Chutney?s ?sweet? reputation is well-earned

Looking for an easy way to dress up a cheese plate, a sandwich or a boring piece of meat? A few spoonfuls of chutney can take your plate from tired to inspired.

Chutneys have traveled the globe, from India to Europe to the Caribbean and the States, as savory accompaniments to curries, roasted meats and fish, and more.

Indian chutneys, meant to accompany curries, tend to be very hot and runny, and they do not contain sugar or vinegar. Western-style chutneys consist of fruit, sugar, vinegar and spices, cooked down into a thick sauce, and with a good balance between spicy and sweet.
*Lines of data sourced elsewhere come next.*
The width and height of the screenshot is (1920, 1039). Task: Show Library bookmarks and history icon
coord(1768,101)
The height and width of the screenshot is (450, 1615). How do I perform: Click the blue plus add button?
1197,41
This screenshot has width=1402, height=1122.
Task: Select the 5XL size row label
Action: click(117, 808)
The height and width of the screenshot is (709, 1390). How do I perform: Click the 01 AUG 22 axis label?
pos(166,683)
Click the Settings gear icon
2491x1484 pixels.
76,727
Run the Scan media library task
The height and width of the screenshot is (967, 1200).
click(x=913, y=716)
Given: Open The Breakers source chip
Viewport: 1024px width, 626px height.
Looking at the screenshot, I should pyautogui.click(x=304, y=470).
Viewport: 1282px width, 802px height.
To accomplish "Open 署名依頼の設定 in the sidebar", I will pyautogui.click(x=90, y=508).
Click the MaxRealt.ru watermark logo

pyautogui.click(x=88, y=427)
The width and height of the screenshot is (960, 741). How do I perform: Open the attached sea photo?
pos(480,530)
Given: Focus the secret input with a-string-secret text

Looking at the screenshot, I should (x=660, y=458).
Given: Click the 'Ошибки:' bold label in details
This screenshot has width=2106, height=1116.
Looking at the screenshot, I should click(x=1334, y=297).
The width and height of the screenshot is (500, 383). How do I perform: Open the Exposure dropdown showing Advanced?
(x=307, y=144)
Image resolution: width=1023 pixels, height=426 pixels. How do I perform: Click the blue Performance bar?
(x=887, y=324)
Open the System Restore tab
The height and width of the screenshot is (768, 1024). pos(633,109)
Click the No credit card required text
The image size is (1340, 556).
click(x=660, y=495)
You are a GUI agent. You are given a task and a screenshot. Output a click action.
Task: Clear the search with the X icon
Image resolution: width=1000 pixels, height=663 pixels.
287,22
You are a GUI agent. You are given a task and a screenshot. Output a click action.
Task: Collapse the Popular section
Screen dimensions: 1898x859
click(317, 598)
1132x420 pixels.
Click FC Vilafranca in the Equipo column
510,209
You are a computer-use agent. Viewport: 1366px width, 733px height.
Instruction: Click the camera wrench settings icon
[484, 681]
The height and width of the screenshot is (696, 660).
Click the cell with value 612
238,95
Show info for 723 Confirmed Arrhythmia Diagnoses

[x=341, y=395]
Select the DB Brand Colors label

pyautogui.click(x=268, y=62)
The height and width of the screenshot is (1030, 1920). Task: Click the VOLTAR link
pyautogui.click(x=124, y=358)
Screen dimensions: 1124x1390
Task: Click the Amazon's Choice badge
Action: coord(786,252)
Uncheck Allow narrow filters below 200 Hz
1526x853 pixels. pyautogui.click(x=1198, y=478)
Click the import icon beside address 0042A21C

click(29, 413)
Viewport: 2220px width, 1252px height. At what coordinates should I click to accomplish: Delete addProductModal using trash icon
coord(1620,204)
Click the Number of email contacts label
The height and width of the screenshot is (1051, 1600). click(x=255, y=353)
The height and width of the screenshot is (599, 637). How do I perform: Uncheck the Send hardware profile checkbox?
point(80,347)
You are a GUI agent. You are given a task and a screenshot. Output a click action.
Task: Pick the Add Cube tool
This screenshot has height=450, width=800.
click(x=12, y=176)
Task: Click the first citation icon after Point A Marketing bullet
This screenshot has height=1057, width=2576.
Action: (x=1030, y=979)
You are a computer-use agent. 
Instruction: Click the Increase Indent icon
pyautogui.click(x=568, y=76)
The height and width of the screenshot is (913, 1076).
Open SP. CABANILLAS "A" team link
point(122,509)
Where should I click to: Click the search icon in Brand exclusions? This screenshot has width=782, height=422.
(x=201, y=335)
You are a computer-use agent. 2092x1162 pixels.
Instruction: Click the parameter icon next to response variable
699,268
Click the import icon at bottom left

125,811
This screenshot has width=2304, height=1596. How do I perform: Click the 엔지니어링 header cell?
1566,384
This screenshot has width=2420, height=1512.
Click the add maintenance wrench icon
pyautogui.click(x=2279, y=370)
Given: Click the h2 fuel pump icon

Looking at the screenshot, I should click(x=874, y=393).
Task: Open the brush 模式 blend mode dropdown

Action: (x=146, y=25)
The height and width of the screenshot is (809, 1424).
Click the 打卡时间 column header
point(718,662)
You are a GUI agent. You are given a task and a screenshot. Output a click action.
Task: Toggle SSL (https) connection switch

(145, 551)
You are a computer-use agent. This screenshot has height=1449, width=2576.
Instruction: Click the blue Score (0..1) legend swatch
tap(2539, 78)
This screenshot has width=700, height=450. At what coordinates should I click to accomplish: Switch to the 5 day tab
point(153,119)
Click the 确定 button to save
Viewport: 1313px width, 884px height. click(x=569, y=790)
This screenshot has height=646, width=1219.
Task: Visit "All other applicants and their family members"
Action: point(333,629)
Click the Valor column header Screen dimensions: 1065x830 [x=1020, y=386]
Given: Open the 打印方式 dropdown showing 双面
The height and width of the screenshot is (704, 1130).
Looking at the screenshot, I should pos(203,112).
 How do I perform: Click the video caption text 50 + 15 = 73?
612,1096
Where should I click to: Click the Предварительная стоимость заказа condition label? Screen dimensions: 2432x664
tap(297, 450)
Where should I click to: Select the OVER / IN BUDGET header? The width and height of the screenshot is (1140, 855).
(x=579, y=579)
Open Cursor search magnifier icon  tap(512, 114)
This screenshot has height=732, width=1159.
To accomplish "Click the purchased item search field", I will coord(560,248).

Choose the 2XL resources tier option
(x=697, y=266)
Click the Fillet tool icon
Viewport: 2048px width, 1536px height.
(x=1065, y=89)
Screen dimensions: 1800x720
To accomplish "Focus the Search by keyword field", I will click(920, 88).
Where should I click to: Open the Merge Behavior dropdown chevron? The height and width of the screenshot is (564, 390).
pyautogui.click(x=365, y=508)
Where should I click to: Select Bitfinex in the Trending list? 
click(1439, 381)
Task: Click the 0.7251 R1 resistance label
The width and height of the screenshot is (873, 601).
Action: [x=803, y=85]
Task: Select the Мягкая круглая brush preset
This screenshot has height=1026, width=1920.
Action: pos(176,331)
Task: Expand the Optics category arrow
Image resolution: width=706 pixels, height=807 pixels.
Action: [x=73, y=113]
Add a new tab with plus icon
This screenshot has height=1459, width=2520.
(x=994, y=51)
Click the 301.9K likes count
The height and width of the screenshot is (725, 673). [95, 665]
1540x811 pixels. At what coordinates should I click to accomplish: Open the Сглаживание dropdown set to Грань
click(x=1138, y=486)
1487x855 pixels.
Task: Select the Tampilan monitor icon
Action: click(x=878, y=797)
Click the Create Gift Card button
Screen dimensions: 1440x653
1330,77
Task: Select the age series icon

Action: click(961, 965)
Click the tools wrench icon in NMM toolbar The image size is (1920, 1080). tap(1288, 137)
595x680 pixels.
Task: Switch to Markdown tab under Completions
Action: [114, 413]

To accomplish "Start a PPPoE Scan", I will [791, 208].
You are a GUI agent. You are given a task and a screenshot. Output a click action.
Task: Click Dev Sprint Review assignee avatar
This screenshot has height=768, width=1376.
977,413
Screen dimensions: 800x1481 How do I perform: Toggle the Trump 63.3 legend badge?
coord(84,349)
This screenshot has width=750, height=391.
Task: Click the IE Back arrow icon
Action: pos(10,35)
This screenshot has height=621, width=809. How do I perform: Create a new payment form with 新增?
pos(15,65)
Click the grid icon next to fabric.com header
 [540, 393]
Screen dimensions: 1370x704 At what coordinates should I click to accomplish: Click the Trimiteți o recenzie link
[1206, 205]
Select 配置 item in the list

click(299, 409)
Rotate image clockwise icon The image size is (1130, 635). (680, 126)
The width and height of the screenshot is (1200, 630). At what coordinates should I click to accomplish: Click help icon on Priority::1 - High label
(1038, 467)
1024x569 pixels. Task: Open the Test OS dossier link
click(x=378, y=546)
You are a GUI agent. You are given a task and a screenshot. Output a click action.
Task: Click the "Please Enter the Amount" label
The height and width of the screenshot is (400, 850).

They can be served warm, cold or at room temperature.

Helena Williams, chef/owner of Smedly’s GastroCafe in Fells Point, makes a variety of chutneys in small batches to serve her customers. “I go for hot and sweet, not tangy and sweet,” she said. She adds lemon or lime juice instead of vinegar, and plenty of diced peppers.

“A bit of fresh, homemade chutney brings back summer fruit flavors, even on a cold winter day,” said Williams. “And because chutney keeps well if refrigerated, I generally make several batches.”

Padma Lakshmi, cookbook author and host of the reality series “Top Chef,” talks about the addictive power of chutneys in her most recent book, “Tangy Tart Hot & Sweet.” She is in talks to produce her own line of chutneys, according to her publicist.

Oliver Turner, director of marketing for the family-owned Virginia Chutney Co., has seen chutneys grow in popularity. The company’s sales have doubled every year since the company launched in 2003. “If we’ve been successful, it has been because of the burgeoning cheese market,” Turner said. “And the local food movement has helped.”

Virginia Chutney Co. makes half-a-dozen varieties of chutney, some of which can be found at Baltimore-area Whole Foods markets, in the cheese section.

Chutneys best complement cheddar, Gouda and brie cheeses, said Turner. He also likes to spread a layer of chutney atop a piece of roast pork, chicken or salmon for the last few moments of cooking to create a flavorful glaze.

Cranberry fig chutney

1 12-ounce bag cranberries

1 8-ounce package dried Calimyrna figs, sliced

1 small onion, chopped

1/2 small lemon, chopped (discard seeds)

2 tablespoons peeled, minced ginger

1 cup packed brown sugar

1 cup water

1/3 cup vinegar

1/2 teaspoon salt

1/4 teaspoon coarsely ground black pepper

Place all ingredients in nonreactive 3-quart saucepan. Heat to boiling over high heat. Reduce heat and simmer, stirring occasionally, about 30 minutes or until thickened. Cover tightly and refrigerate until well chilled. Use within two weeks.